Tiny LNA-Based Compounds Inhibit Entire Disease-Associated MicroRNA Families

Compounds based on tiny Locked Nucleic Acids (LNAs), which are 8-mer LNA oligonucleotides, successfully inhibit entire microRNA (miRNA) families, providing a new approach for treating a variety of diseases, including cancer, viral infections, cardiovascular and muscle diseases.

The ribose moiety of an LNA nucleotide has been modified with an extra bridge connecting the 2' oxygen and 4' carbon. The bridge "locks” the ribose in the 3'-endo conformation. LNA nucleotides can be mixed with DNA or RNA residues in the oligonucleotide whenever desired. The locked ribose conformation enhances base stacking and backbone preorganization. This significantly increases the hybridization properties (melting temperature) of oligonucleotides.

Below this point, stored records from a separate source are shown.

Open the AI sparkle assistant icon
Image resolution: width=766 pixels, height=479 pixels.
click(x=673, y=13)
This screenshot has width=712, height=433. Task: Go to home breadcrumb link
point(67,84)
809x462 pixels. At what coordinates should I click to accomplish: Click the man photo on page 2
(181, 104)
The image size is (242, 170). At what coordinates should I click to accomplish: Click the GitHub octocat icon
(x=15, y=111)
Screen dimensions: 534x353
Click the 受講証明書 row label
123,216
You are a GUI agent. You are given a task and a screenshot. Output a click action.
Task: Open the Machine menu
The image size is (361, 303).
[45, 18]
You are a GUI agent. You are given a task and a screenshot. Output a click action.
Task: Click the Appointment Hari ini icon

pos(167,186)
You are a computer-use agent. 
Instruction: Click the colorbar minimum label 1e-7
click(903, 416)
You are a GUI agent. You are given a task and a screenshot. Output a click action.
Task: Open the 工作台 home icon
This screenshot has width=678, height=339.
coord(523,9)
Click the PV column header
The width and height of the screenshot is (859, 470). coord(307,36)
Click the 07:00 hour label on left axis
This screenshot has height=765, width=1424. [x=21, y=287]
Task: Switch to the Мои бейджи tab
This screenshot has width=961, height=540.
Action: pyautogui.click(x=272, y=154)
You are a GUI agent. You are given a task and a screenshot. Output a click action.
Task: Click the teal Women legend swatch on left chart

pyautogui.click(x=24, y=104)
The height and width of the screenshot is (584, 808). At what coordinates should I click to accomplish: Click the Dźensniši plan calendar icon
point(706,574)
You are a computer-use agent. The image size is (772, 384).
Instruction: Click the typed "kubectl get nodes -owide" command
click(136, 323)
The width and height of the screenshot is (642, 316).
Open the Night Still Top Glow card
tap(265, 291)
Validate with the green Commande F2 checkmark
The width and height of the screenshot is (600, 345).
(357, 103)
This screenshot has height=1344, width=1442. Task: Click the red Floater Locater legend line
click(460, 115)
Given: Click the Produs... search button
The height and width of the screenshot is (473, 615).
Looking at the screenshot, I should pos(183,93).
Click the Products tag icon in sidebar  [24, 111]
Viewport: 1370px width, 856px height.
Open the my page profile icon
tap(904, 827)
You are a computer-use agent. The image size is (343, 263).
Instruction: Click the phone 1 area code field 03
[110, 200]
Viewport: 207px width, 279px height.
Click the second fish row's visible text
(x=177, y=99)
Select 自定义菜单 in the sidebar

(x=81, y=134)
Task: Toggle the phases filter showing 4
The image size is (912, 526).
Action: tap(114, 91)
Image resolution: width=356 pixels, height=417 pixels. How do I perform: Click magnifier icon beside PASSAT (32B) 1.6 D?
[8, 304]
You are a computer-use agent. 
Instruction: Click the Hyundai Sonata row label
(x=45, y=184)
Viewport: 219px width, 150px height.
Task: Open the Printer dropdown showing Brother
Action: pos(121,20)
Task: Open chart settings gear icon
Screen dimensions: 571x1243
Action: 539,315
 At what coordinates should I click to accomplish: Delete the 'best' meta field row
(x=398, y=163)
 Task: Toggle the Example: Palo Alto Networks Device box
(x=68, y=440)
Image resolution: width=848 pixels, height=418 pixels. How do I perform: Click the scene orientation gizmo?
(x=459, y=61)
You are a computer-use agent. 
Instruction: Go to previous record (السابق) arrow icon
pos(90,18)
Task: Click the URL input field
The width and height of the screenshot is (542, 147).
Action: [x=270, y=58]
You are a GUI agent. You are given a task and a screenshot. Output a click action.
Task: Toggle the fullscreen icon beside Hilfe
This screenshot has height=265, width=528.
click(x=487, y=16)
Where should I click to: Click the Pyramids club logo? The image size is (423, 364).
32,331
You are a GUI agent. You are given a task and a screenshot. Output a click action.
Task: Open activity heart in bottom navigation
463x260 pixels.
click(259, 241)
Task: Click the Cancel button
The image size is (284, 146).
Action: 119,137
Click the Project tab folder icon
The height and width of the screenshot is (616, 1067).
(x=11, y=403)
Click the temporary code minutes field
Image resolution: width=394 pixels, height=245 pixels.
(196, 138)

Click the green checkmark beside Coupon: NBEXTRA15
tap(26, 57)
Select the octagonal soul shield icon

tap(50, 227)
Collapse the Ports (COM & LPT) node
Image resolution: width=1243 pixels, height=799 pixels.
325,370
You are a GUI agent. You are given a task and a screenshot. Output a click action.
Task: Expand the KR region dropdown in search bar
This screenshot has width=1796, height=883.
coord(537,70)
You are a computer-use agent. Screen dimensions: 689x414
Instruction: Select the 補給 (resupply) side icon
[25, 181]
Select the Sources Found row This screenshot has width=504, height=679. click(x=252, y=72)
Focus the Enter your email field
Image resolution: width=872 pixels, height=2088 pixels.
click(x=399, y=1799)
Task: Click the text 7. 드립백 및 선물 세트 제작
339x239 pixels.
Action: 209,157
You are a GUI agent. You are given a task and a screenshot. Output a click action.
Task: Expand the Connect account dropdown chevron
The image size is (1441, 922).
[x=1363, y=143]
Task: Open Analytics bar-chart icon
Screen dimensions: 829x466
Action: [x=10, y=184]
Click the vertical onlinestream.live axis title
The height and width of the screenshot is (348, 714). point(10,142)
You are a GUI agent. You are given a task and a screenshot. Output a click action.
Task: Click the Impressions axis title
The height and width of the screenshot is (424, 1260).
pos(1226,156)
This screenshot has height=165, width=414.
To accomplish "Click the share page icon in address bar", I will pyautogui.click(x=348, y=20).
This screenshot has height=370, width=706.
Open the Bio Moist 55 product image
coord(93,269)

Investigators at Santaris Pharma A/S (Hoersholm, Denmark) have been developing clinical applications for LNA-based drug compounds. For this purpose, they have employed their proprietary LNA Drug Platform technology.

Results have been published in the March 20, 2011, online edition of the journal Nature Genetics. The data accumulated during this study show that the high affinity and target specificity of tiny LNA-based compounds enabled functional inhibition of entire miRNA families in a range of tissues without off-target effects.

Transfection of tiny LNAs into cells resulted in simultaneous inhibition of miRNAs within families sharing the same seed with concomitant upregulation of direct target genes. In addition, systemically delivered, unconjugated tiny LNAs showed uptake in many normal tissues and in breast tumors in mice, coinciding with long-term miRNA silencing. The tiny LNA-based compounds were well tolerated by mice and could be delivered without the use of complex delivery vehicles.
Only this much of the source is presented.